Friday, October 19, 2012

Tindakan Gila Terhadap Rakyat

144 Dead as Syria Jets Blast Maaret al-Numan and Suicide Bomber Hits near Interior Ministry

Syrian fighter jets blasted the rebel-held town of Maaret al-Numan on Thursday, killing at least 44 people, rescuers said, as 144 people were killed across the country according to activists.

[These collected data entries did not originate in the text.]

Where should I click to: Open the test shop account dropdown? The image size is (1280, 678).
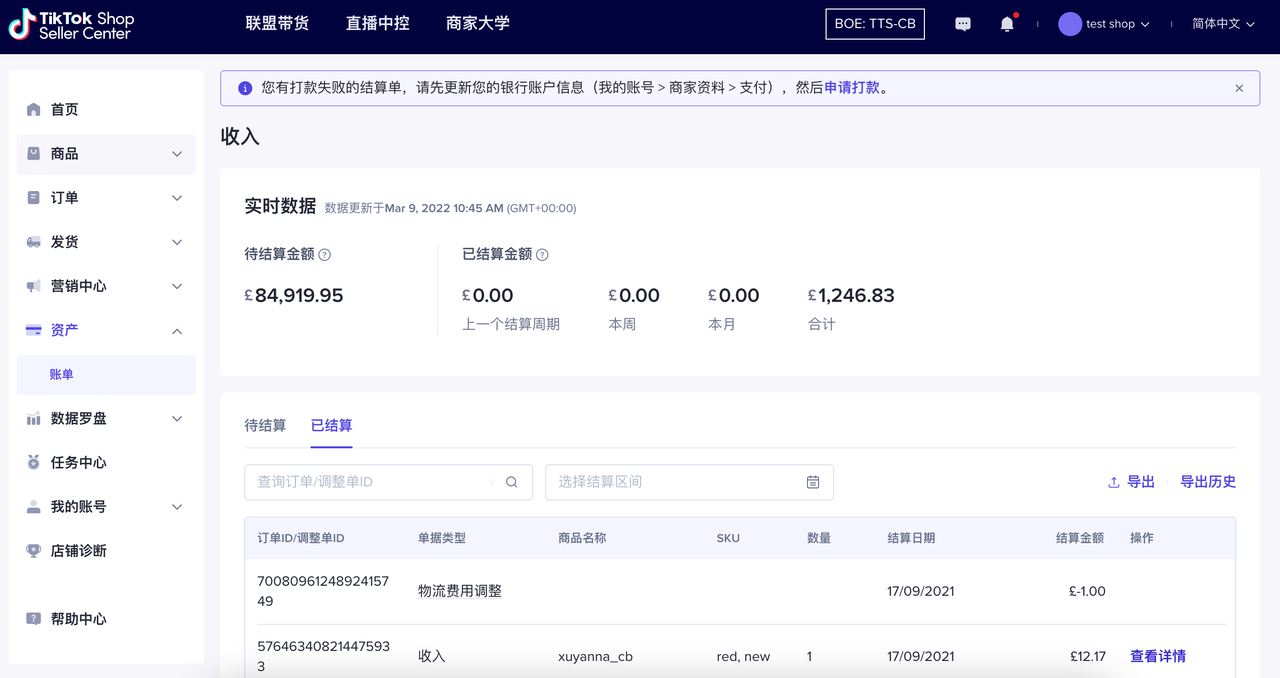pos(1104,24)
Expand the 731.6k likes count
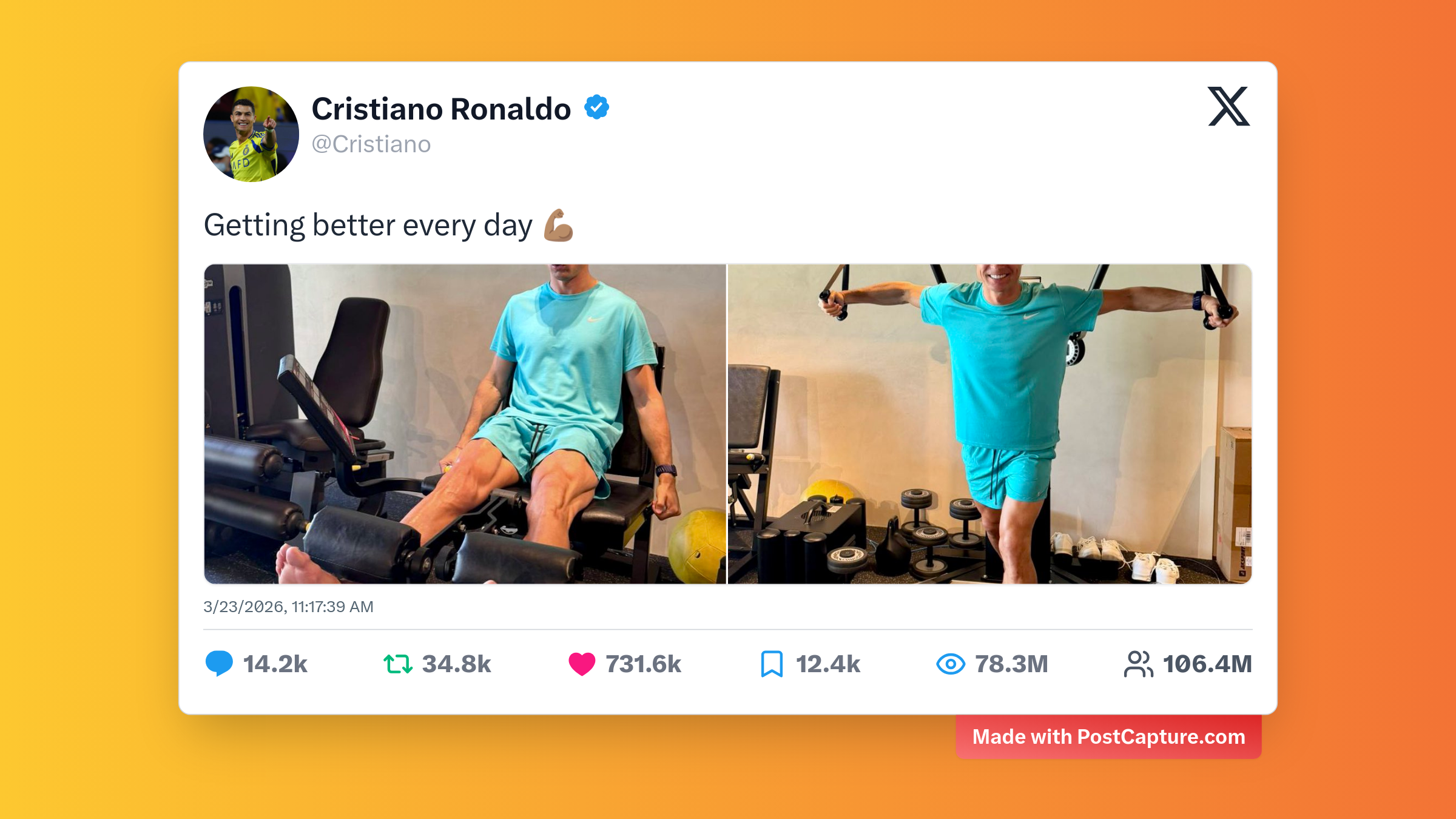This screenshot has width=1456, height=819. point(642,664)
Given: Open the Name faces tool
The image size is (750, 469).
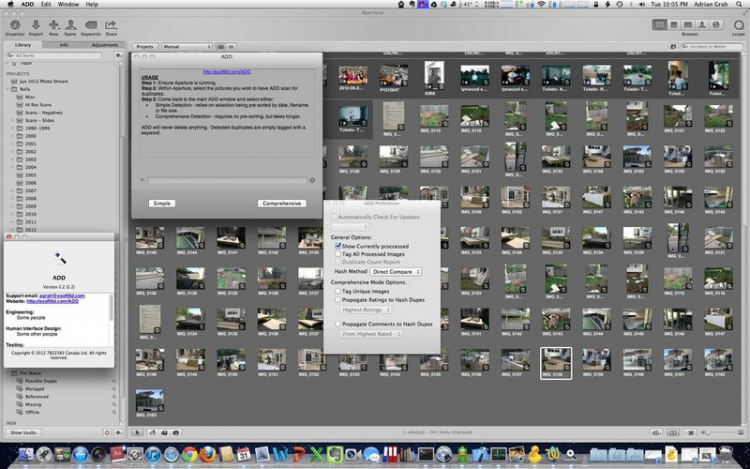Looking at the screenshot, I should pyautogui.click(x=71, y=23).
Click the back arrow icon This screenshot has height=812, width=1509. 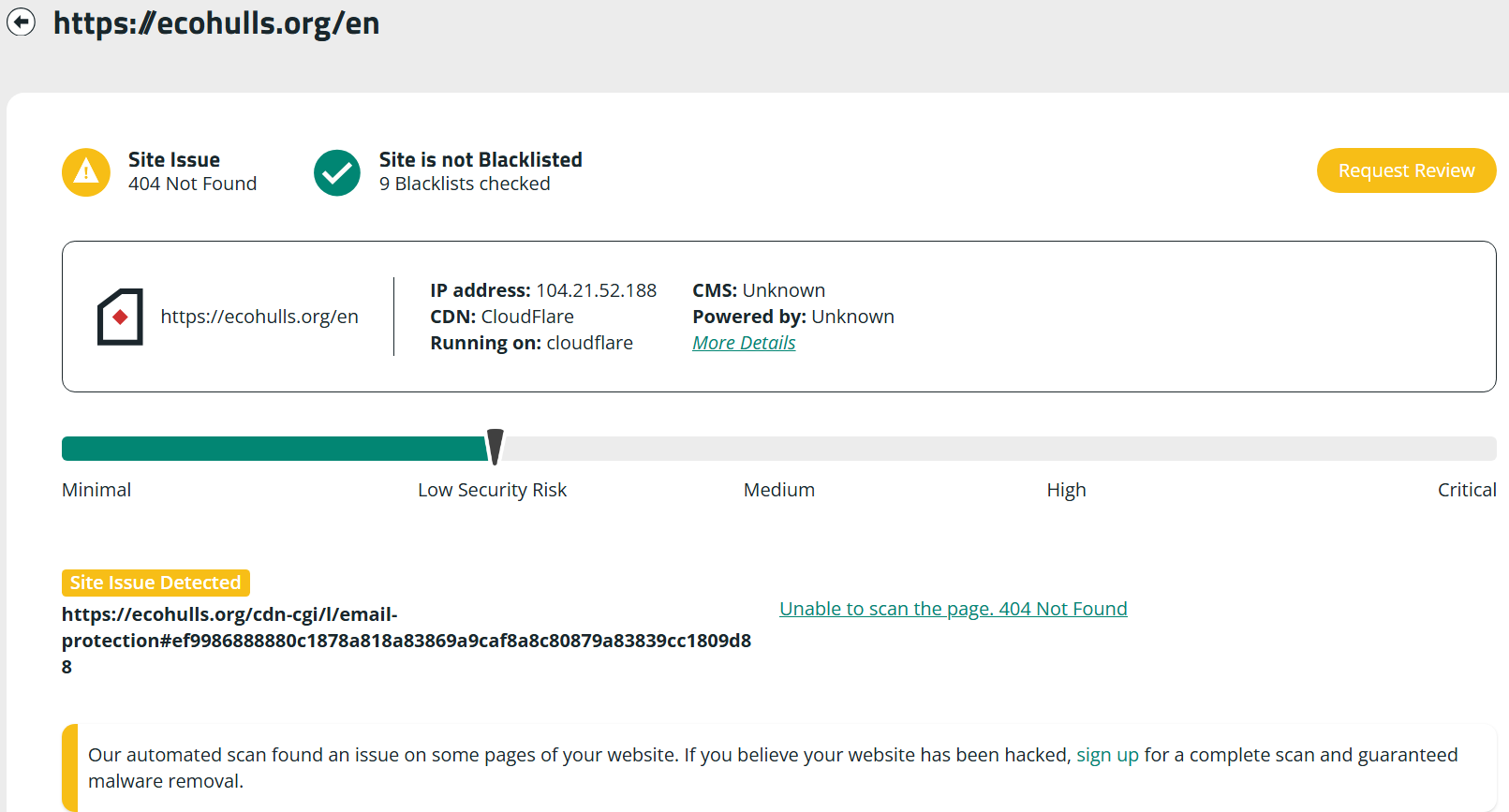21,22
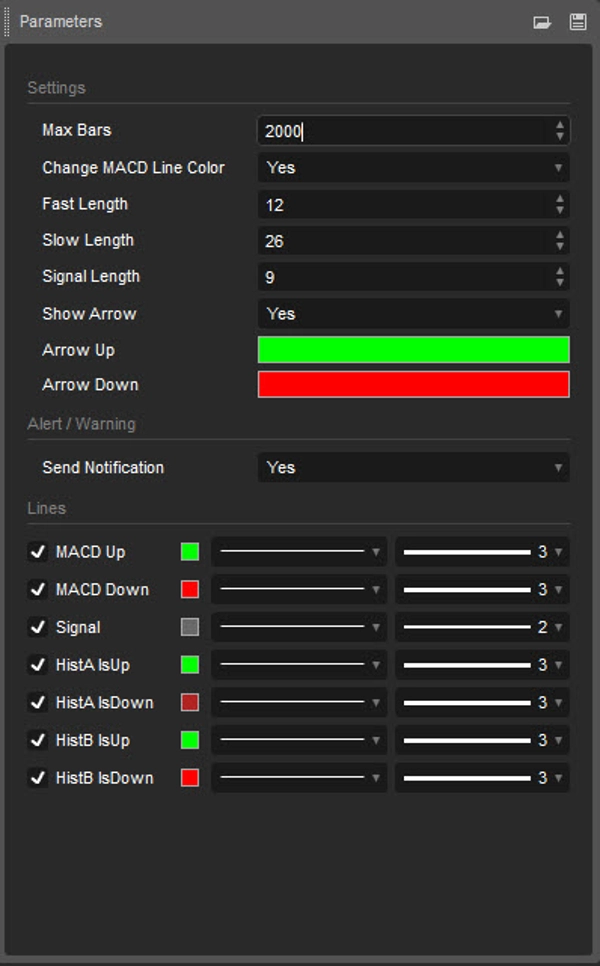Open the Change MACD Line Color dropdown

[413, 168]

Rescue workers said the air force's bombs destroyed two residential buildings and a mosque, where many women and children were taking refuge, in the strategic northwestern town, which was captured by rebel fighters on October 9 in their push to create a buffer zone along the Turkish border.
"We have recovered 44 corpses from under the rubble," one rescue worker told an Agence France Presse correspondent at the scene.
In a makeshift field hospital, the AFP journalist saw 12 corpses wrapped in white sheets, and plastic bags marked "body parts."
The correspondent said one child was decapitated while the body of a second, still on his bicycle, was pulled from the rubble.
"At the moment it seems only three people survived the attack, including a two-year-old child," said medic Jaffar Sharhoub. "He survived in the arms of his dead father."
A resident who spoke to AFP on condition of anonymity said several of the dead had just returned from Kafr Nabal, a town west of Maaret al-Numan. "They thought the danger had passed."
Several fighter jets flew over Maaret al-Numan and the surrounding area throughout Thursday morning.
They made short dives to drop at least 10 bombs on the town and its eastern outskirts, near the Wadi Deif army base which is under rebel siege.
The rebels attempted but failed to shoot down the warplanes, while setting tyres alight to produce columns of thick black smoke in an attempt to restrict the visibility of the pilots.
They also rained mortar rounds on the 250 troops holed up in the base, the largest in northwestern Idlib province and vital to the government's efforts to regain control of the main Damascus-Aleppo highway and resupply units that have under fire in the northern metropolis for the past three months.
Meanwhile, the Local Coordination Committees, a major grouping of activists from around the country, said regime forces killed 144 people on Thursday.
The LCC said 41 people were killed in Idlib, most of them in Maaret al-Numan, 34 in Damascus and its countryside, 28 in Aleppo, 14 in Homs, 10 in Daraa, six in al-Qunaitra, five in Deir Ezzor, five in Hama and one in al-Raqqa.
In the capital, a suicide bomber on a motorcycle blew himself up just 300 meters (yards) from the interior ministry without causing any casualties, a security source said.
The bombing came hours after the government announced that Brahimi would travel to Damascus on Saturday to press his call for a ceasefire during the four-day Eid al-Adha Muslim holiday starting on October 26.
Speaking in neighboring Jordan on Thursday, the U.N.-Arab League envoy said he hoped that such a temporary ceasefire could form the basis for a longer lasting truce, warning that the alternative would be disastrous for the whole region.
"If the ceasefire is implemented, we can build on it and make it a real truce as well as the start of a political process that would help the Syrians solve their problems and rebuild their country," Brahimi said in Amman.
"If the Syrian crisis continues, it will not remain inside Syria. It will affect the entire region," he added.
The Algerian diplomat's visit to Syria will be his last stop on a tour of countries that play influential roles in the crisis -- Egypt, Turkey, Saudi Arabia, Iran, Iraq, Lebanon and Jordan.
Asked whether any optimism was warranted over the envoy's Damascus talks, foreign ministry spokesman Jihad Maqdisi told AFP: "Let's see what Brahimi has to say."
Serious doubts have been raised about Brahimi's plan to halt the bloodshed, even temporarily.
"I don't know whether they will all agree at the higher level or not on the ceasefire proposal, but on the ground you have pro- and anti-regime forces that do not respond to any authority," said Rami Abdel Rahman of the Syrian Observatory for Human Rights.
"There would most likely be a problem of implementing the truce," he told AFP.
Damascus said it is ready to discuss with Brahimi his proposal but wanted assurances that countries with influence on the rebels would pressure them to reciprocate.
The exiled opposition said it would welcome any ceasefire but insisted the ball is in the government's court to halt its daily bombardments.
Paul Salem, director of the Carnegie Middle East Center in Beirut, said that such a short-term truce was "possible, but it will not be strategic or permanent".
"I doubt the truce will initiate a political process, because the conditions for such a process are lacking both in Syria and the international community," said Salem.
More than 33,000 people have been killed since the uprising against President Bashar Assad's regime erupted in March last year, according to the Syrian Observatory.
Another watchdog group, Avaaz, said Thursday that at least 28,000 people have disappeared.